It looks like they are all going after Trump now, albeit four years too late. He urged his supporters to march on the Capitol and to cheer some senators, ‘and others not so much’. He droned that they ‘would never take back the country with weakness’.
Now, I am no expert in the technicalities of the law, but all this seems to fall short of the accepted understanding of ‘incitement’.
Incitement is an inchoate offence, which means that it is an incomplete crime. In essence, a crime of preparing for or seeking to commit another crime. Like an attempt.
All this is critical because when assessing the merits of a case, prosecutors have to stick withing the boundaries of the attempt or the preparatory part. Anything that then unfolds is immaterial. With incitement, the words themselves have to immediately conjure up a sense of what the speaker wants to follow and the intent that it will.
In this US case, those who were watching the speech would have to have thought, ‘Wow, he’s asking them to storm and smash up the Capitol’.
That appears not to have happened here. Onlookers have digested the actual events and have worked backwards in the direction of the words in order to retrofit the essence of incitement by considering as a whole what happened between speech and the Capitol clowning.
It is already looking like a pipe dream.
If Trump had encouraged his clown coterie just to go to march on the Capitol and make themselves heard, is that an incitement to violence if the crowd progresses to riot? Of course not. Equally, had he specifically encouraged them to tear the joint up, and they had rebuffed him, it might well nevertheless have been incitement. That is how it all rolls.
But in practice, arse-covering, flaccid fools typically look at outcomes and work backwards, particularly if it suits their agenda.
Indeed, there seemed to be a stronger link between Trump’s disinfectant musings and a handful of redneck deaths than is the case here, yet even that connection was tenuous. And the fact remains that any question of incitement would have needed to focus on his words not the actions of others. Nobody ever needed to progress to imbibition for an incitement charge.
In either event, nobody gave a toss then when action would actually have mattered. They might have removed him just on the basis of gross incompetence and also boosted the credibility of American democracy. It makes the current rush job even more unseemly that its own inherently threadbare logic.
If anything, Rudy Giuliani’s comments about ‘trial by combat’ were more provocative, but nobody has made a move to even prise a garrulous garden centre statement from him.

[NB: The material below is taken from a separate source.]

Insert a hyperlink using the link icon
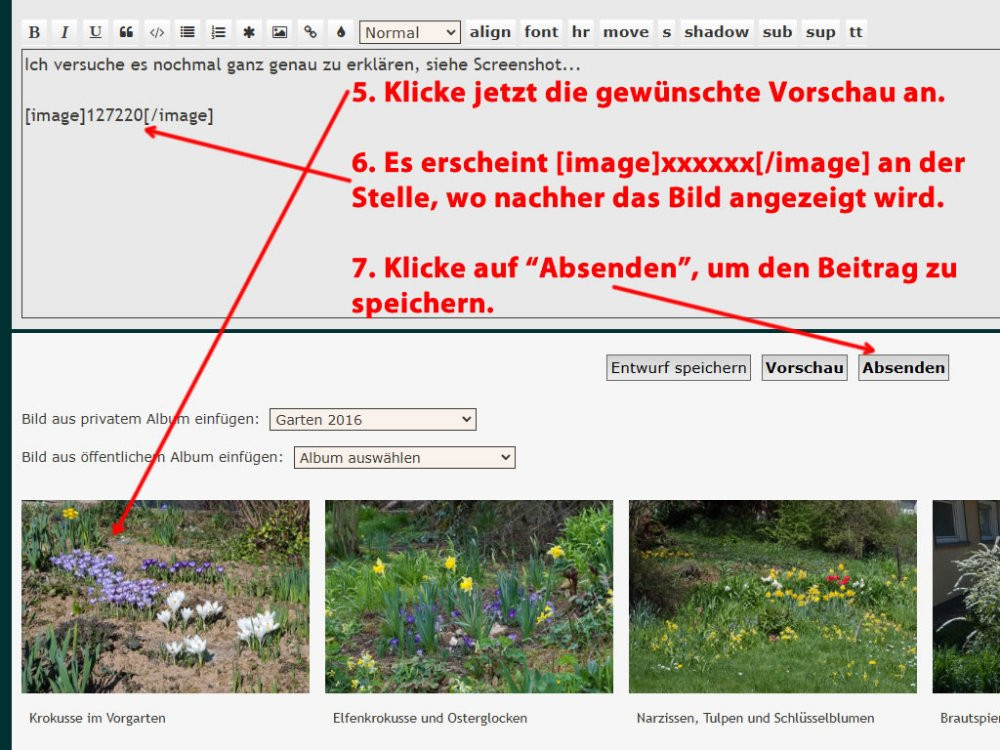Image resolution: width=1000 pixels, height=750 pixels. pyautogui.click(x=310, y=32)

Yet however belligerent Giuliani’s gobwaffle was, it was equally arguable as metaphorical, as indeed were Trump’s comments when he implied that the country would be taken back only with strength.
Unless he really did intend that a gaggle of Hicksville bumpkins were going to wrest Washington from the most powerful armed forces on the planet? If that had been the case, the 25th Amendment would now be the way to go on the lost-his-marbles ticket.
In any event, all this imagery is the stock-in-trade of fiery political rhetoric. Again, it gains traction because of what ensued and not because of the words themselves.
What we are seeing here is the butthurt mainstream that is suddenly embarrassed by its own failures to address a longer history of presidential misdemeanours and incompetence.
The chickens are closing in on the roost, and in their desperation to absolve themselves of their sins and future-proof their politics, the establishment has knee-jerked into a shoddy fit-up.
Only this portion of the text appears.